### ACTIVITY:
Go through the entries below and copy each line containing the word "condition".

*** Opening INPUT DATA ***

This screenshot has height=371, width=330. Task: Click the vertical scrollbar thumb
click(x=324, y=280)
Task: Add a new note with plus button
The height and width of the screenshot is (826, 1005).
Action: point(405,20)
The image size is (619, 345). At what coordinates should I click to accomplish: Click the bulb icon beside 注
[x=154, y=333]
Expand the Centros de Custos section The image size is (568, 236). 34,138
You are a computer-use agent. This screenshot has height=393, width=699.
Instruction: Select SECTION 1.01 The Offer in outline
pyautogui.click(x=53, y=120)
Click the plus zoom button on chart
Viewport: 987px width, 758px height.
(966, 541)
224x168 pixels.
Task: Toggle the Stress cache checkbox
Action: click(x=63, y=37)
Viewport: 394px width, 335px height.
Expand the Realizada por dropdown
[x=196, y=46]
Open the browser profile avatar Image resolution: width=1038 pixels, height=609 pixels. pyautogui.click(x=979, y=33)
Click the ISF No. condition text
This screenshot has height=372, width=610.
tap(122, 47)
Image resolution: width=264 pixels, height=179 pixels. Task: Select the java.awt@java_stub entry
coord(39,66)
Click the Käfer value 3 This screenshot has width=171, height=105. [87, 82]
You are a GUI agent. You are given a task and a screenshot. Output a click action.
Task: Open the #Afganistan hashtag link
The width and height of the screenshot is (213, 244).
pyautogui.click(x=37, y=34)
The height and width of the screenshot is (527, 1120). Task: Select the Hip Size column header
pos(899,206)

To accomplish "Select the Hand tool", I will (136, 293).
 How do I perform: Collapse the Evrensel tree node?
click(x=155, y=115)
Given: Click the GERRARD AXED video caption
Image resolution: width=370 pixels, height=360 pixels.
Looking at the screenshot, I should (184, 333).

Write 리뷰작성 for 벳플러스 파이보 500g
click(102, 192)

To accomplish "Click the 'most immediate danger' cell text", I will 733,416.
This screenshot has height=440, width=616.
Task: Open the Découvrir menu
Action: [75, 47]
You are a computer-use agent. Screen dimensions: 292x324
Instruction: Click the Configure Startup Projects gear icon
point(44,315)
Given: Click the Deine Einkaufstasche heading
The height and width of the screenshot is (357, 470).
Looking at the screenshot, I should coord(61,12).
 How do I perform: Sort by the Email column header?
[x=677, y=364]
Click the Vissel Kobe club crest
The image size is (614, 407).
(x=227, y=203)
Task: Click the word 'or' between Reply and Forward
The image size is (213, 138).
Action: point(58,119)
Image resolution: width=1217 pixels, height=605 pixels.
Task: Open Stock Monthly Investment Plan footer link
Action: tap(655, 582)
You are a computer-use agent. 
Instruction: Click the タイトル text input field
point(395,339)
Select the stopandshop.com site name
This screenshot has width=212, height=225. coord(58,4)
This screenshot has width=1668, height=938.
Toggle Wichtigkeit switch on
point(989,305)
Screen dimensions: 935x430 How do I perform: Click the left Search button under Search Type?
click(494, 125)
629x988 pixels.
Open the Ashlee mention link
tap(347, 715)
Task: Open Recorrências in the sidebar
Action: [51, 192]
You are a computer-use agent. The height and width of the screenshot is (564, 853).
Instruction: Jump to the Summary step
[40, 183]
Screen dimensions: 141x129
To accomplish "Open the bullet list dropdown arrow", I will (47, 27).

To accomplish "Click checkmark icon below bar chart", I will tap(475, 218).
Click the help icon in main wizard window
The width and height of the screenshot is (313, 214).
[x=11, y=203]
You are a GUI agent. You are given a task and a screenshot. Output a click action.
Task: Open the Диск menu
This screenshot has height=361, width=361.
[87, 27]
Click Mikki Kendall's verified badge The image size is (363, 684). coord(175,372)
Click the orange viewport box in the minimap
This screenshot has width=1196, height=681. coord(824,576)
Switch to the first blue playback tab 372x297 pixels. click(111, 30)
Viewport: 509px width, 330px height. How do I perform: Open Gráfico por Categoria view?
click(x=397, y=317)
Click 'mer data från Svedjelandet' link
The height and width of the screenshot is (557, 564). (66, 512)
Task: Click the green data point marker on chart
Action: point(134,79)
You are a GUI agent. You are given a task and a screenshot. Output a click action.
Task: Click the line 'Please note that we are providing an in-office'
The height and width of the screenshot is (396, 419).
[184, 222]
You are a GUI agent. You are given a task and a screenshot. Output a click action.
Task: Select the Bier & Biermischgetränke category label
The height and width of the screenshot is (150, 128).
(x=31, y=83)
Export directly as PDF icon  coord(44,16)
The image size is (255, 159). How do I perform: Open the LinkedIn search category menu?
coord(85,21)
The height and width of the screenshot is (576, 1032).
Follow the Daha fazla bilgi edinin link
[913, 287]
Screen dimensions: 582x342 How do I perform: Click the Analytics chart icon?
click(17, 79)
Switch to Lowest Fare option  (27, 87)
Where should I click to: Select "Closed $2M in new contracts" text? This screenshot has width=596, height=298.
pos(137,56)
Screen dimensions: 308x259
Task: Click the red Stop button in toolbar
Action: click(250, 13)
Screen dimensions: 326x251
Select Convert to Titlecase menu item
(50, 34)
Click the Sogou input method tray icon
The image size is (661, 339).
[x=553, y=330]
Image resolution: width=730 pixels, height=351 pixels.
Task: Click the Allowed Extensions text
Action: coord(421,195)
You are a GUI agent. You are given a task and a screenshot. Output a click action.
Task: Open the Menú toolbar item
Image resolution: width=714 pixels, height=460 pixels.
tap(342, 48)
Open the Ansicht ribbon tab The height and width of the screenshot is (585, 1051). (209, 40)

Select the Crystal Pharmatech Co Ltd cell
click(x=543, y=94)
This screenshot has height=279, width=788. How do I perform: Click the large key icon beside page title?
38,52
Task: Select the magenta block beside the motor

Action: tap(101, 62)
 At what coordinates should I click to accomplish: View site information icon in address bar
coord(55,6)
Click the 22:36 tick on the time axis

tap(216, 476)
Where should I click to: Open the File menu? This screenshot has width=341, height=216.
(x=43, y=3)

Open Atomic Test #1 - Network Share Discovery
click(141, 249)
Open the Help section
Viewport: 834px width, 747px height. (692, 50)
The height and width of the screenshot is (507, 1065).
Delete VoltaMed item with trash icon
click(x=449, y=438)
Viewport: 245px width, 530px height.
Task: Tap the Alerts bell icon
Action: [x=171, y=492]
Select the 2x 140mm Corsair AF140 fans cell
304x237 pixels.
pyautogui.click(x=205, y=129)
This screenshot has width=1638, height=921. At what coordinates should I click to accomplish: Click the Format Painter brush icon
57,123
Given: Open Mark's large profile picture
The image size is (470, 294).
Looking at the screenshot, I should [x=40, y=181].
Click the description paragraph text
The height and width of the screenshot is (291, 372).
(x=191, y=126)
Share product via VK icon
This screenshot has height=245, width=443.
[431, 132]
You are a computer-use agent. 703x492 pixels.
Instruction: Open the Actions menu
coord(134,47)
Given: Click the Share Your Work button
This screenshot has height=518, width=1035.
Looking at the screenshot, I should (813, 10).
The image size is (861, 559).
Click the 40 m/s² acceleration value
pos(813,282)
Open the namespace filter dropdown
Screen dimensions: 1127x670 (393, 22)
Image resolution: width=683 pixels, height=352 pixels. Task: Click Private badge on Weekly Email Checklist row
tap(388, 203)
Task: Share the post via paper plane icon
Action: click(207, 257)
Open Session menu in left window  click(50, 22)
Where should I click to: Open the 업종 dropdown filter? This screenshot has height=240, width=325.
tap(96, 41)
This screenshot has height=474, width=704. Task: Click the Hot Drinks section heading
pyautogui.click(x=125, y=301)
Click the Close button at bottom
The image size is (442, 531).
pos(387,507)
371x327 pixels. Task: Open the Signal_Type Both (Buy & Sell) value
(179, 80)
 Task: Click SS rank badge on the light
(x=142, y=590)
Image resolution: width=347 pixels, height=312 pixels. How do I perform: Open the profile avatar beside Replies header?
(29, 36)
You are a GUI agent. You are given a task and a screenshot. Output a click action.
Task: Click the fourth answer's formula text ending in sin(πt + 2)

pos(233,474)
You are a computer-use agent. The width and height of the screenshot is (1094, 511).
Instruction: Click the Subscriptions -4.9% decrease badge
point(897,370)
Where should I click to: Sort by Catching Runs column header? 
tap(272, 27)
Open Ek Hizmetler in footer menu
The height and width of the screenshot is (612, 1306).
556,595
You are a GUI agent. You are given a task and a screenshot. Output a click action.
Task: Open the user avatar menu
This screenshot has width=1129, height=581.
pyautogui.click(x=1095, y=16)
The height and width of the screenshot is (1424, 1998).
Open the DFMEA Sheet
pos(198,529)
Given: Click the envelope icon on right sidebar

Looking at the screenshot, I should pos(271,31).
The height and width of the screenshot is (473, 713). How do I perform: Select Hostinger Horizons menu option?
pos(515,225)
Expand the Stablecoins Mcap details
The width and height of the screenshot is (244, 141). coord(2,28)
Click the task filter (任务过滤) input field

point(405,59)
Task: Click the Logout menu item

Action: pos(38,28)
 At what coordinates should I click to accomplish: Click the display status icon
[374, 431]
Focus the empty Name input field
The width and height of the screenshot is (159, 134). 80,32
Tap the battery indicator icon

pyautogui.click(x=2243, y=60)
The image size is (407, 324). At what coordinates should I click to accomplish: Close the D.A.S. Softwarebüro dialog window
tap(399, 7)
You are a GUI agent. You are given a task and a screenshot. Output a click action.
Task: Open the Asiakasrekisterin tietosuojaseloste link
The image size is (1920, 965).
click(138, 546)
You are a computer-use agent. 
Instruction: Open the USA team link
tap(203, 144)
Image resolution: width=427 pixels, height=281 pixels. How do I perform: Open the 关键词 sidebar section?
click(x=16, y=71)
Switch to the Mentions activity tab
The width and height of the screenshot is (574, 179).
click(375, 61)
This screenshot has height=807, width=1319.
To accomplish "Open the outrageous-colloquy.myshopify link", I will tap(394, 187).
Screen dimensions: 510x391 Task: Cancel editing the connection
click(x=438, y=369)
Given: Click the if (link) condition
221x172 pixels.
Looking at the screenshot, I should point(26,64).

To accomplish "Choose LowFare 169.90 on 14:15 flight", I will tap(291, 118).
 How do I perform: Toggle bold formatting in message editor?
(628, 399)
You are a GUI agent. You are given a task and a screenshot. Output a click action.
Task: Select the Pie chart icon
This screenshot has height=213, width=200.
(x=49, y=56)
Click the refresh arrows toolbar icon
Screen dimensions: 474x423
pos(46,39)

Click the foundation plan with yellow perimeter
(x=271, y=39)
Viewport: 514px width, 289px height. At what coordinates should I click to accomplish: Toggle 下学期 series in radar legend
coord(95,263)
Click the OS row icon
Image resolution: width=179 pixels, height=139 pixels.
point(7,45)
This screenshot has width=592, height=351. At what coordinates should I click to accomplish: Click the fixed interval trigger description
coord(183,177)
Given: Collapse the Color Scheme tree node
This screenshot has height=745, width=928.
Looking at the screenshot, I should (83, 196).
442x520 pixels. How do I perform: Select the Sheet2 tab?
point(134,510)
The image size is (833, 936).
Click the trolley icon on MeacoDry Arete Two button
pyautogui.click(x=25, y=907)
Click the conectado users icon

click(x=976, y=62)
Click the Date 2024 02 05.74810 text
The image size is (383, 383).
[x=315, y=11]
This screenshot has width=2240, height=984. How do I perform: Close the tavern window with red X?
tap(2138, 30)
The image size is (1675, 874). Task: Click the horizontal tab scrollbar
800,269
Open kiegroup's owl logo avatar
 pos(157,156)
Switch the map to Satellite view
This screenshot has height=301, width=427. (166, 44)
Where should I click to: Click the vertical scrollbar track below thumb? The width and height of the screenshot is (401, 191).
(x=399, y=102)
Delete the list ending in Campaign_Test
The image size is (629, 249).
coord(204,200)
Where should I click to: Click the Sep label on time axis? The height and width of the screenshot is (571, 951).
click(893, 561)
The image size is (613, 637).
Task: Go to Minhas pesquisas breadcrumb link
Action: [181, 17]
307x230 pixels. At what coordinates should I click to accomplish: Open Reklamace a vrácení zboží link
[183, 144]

*** Closing INPUT DATA ***

### EXPECTED OUTPUT:
Click the ISF No. condition text
Given: Click the if (link) condition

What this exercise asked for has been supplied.